| Exercise objective |
Although the entries contain pictures, only their text goes into the copy, set down exactly.

| Provided records |
————————

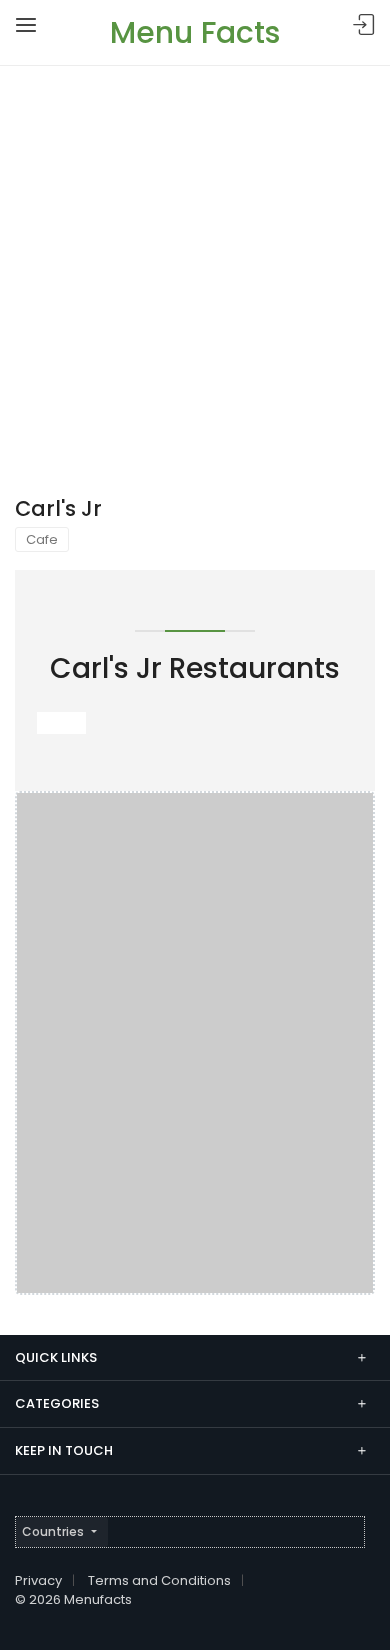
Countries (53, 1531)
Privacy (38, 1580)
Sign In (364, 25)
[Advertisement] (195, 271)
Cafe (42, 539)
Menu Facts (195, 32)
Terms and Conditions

————————

| Answer to the exercise |
Countries (53, 1531)
Privacy (38, 1580)
Sign In (364, 25)
[Advertisement] (195, 271)
Cafe (42, 539)
Menu Facts (195, 32)
Terms and Conditions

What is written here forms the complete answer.